* [What is required] Count up the lines below where the word "computer" shows up, and respond with the number alone.

* [Source material]
##########

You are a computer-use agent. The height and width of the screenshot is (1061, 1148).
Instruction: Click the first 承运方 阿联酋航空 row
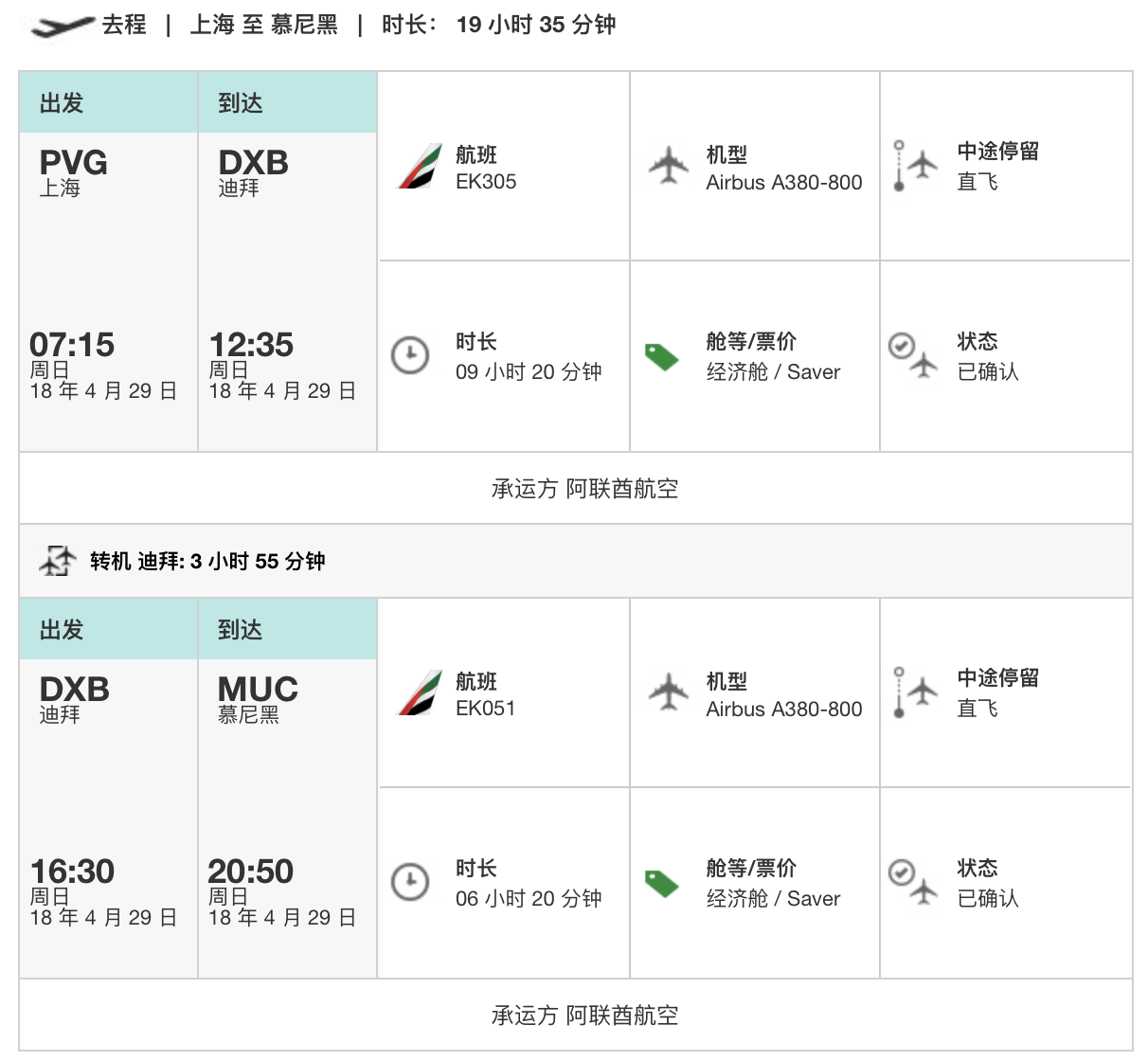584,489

##########

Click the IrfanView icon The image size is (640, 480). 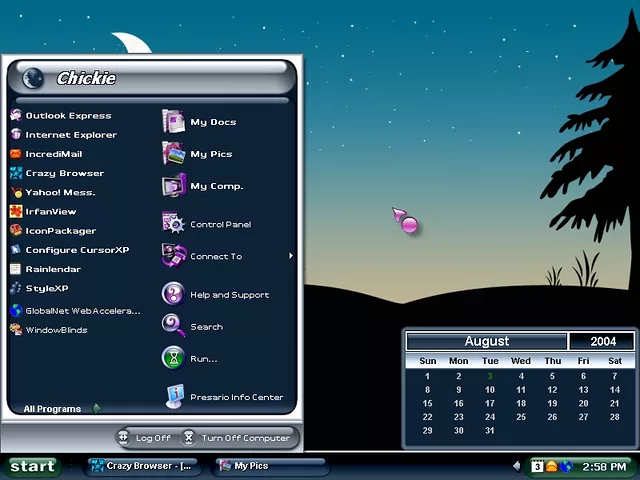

##########

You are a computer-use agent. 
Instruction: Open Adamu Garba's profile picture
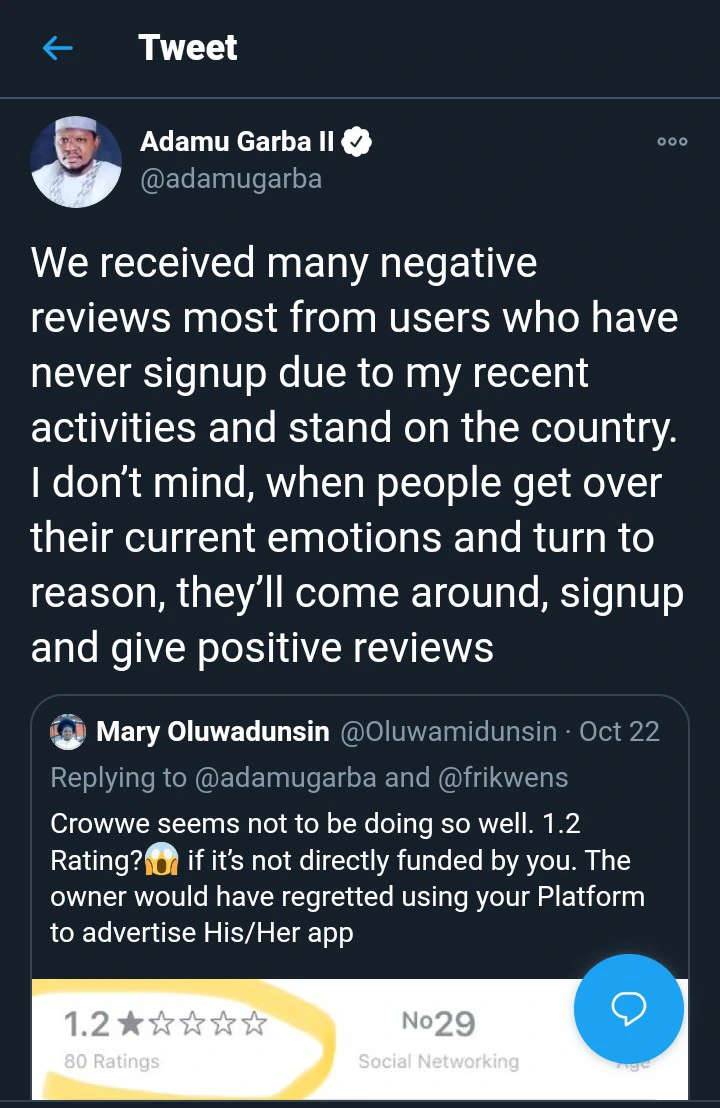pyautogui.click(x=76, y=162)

##########

* [Solution below] 2